- **Work task**: Below are some entries. Transcribe the lines from the one holding "Task: Place cursor" to the one holding "This screenshot has width=998, height=648.", inclusive, but not the pictures among them.

- **Given records**:
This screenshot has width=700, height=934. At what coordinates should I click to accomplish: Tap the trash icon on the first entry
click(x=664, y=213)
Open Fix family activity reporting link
==
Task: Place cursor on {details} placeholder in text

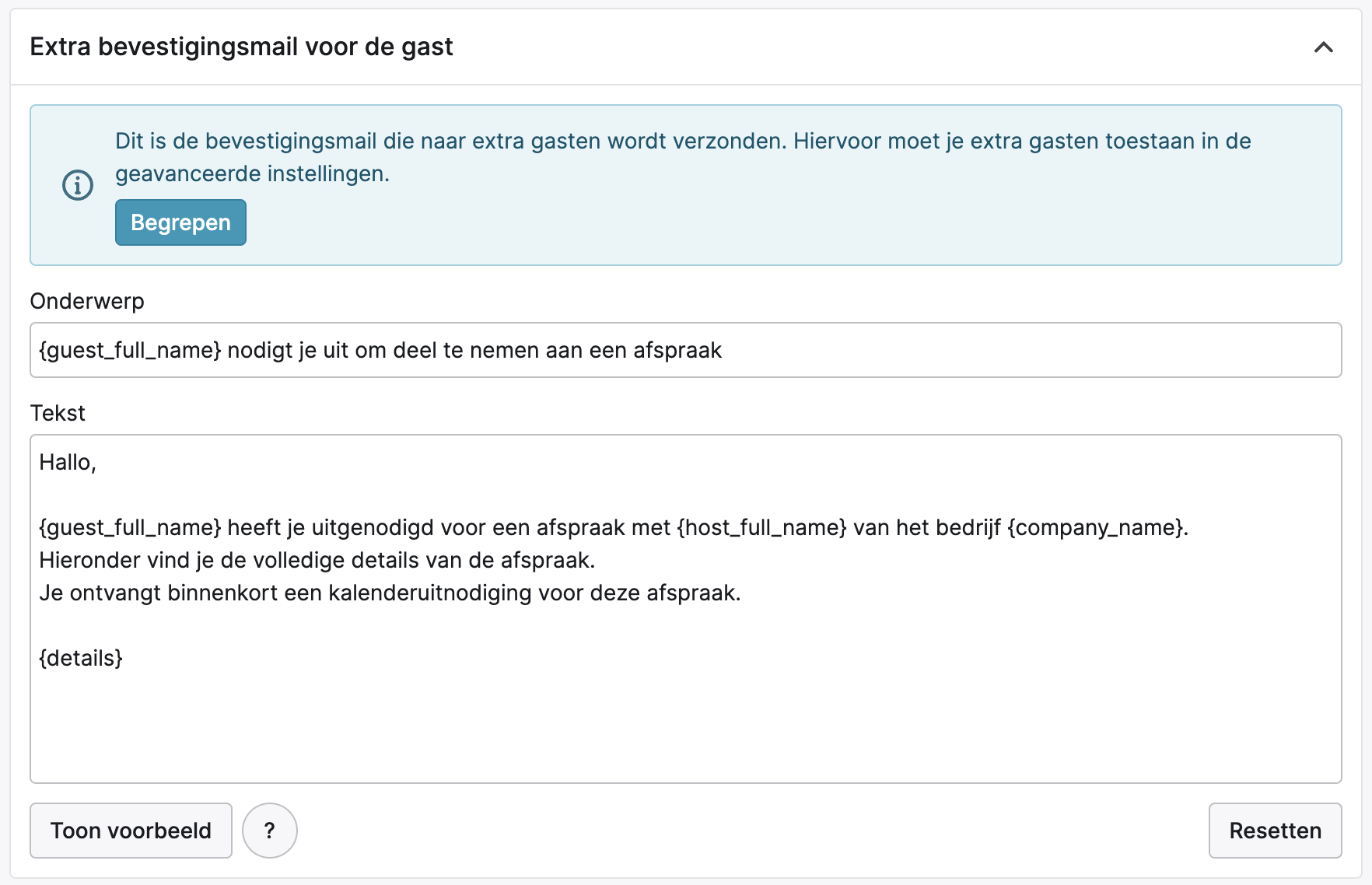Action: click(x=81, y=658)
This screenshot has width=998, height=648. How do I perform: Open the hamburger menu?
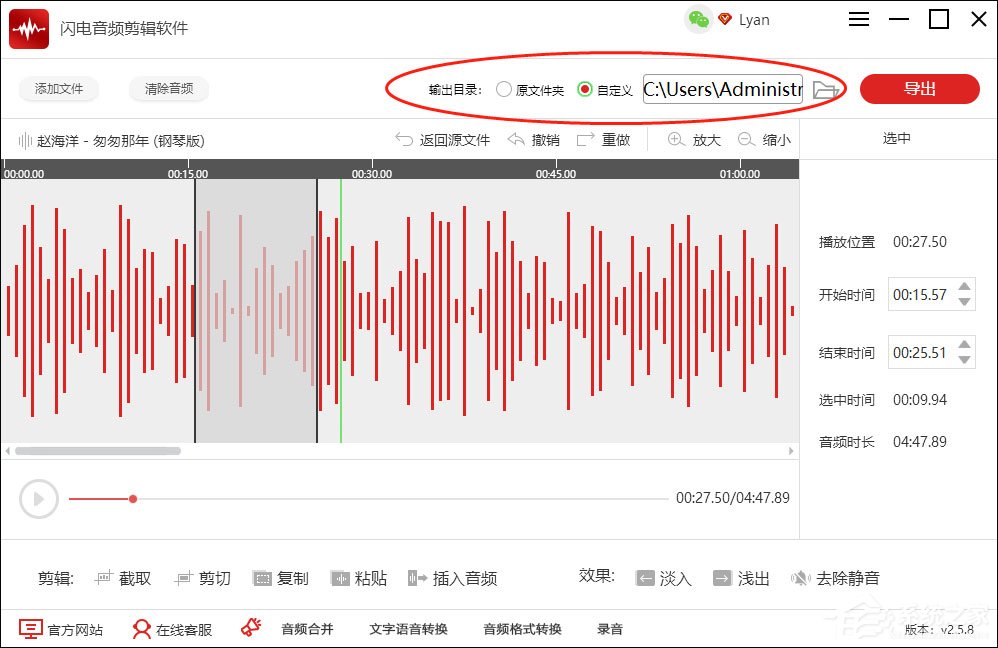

- **Exercise output**:
Task: Place cursor on {details} placeholder in text

Action: click(x=81, y=658)
This screenshot has width=998, height=648. How do I perform: Open the hamburger menu?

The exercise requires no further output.